DJ: Controversially, in your new book, How The West Was Lost (Allen Lane, £14.99), you suggest that America could opt for a kind of suicidal, extreme option of protectionism, erecting new barriers, perhaps even defaulting on its debts to China. Do you really think that would be a sensible way of dealing with this challenge?
DM: No, I don't. I'm not recommending them: I say that they are options. There are many economists on Wall Street and in the City of London who would argue very convincingly that the United States has already embarked on a stealth default through the exchange rate. And where protectionism is concerned, again, it is farcical speaking to an African. While I was in China last November, a Chinese person was brought to task about the exchange rate manipulation by an American. And the Chinese person replied: "How dare an American accost us about protectionism in front of an African when we know that America and Europe have been the leaders of protectionism — particularly in agriculture subsidies?" How do you square that circle? That is not to say that just because we already have protectionism that protectionism is a good thing — I'm just saying we live in the real world. I believe in the free movement of trade and capital and even labour, but the reality is that protectionism exists and so therefore it's not off the table. There are studies that show large swathes of Americans urging politicians to talk about protectionism — we've got 30 million-odd people out of work in the manufacturing sector, jobs they say aren't coming back. How do you sort this out? It's a real constraint in the developed world.
NF: There's one problem though — traditional protectionism is in fact illegal. The rules of the World Trade Organisation meant that when the Bush administration temporarily slapped on steel tariffs, it had to take them off pretty quickly. One of the issues here is what we mean by protectionism. I don't think we have the option — even if we wanted it — to go back to the 1930s and Smoot-Hawley. We are talking really about exchange rate manipulation, and since the Chinese have been practising that now for the best part of a decade, it would be odd if no one else were tempted to join in. So the real issue is who wins the race to the bottom in the flat currency competition, who can most out-devalue the competition. I think this has got quite interesting lately because the Europeans didn't stick to the script. The script said they were supposed to have a really strong euro and be mugs like the Japanese but, with brilliant Machiavellian ingenuity, the Germans orchestrated a massive sovereign debt crisis in peripheral Europe to try to drive the euro down. You can hear the crocodile tears in Bavaria at this crisis since it's been very, very good for them. So the new protectionism is actually a game of quantitative easing, which is the new euphemism for printing money.

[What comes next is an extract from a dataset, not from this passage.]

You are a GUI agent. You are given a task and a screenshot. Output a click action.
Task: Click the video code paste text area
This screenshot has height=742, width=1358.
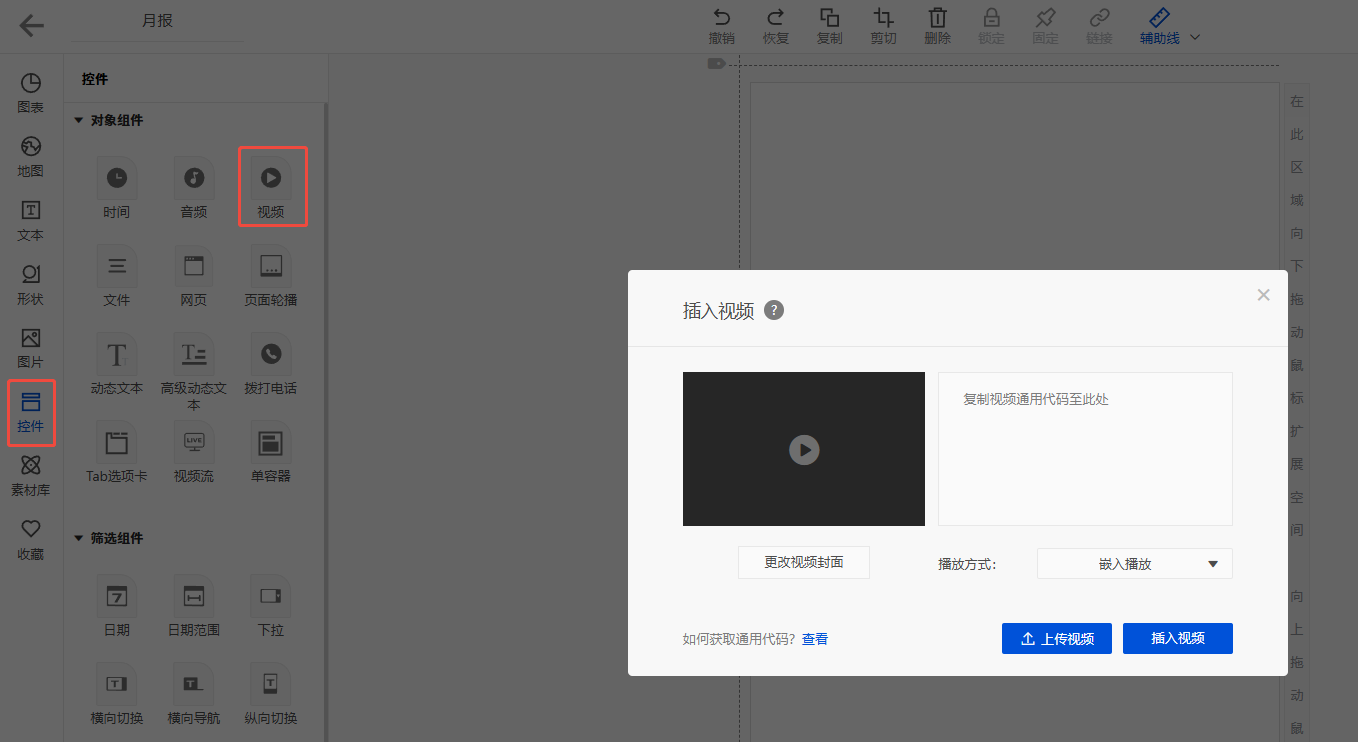click(x=1084, y=449)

DM: But again with protectionism, people are focused on more tactical, short-term issues. I'll give you an example. There's very clear, anti-trust legislation that governs corporations buying an asset. So if BP were to try to take over Exxon Mobil, there's clear anti-trust legislation that is triggered. But the legal infrastructure of the international system has not kept up with some of the things that China is doing. There is no similar anti-trust legislation for a state going around and buying assets, which is why China, very cleverly, has bought all these resources around the world. It is virtually impossible to take them to task. There may come a time — and this is where the Chinese are brilliant, they've played this chess game several moves in advance — when people start saying that this is effectively anti-trust, the Chinese state purchasing all this land or purchasing all these minerals. But in fact, what they are doing now is not buying the assets on the ground any more, just the off-take. They are locking in long-term contracts — 30-year, 50-year, 100-year contracts. That to me is another form of protectionism. We don't know how it will play out.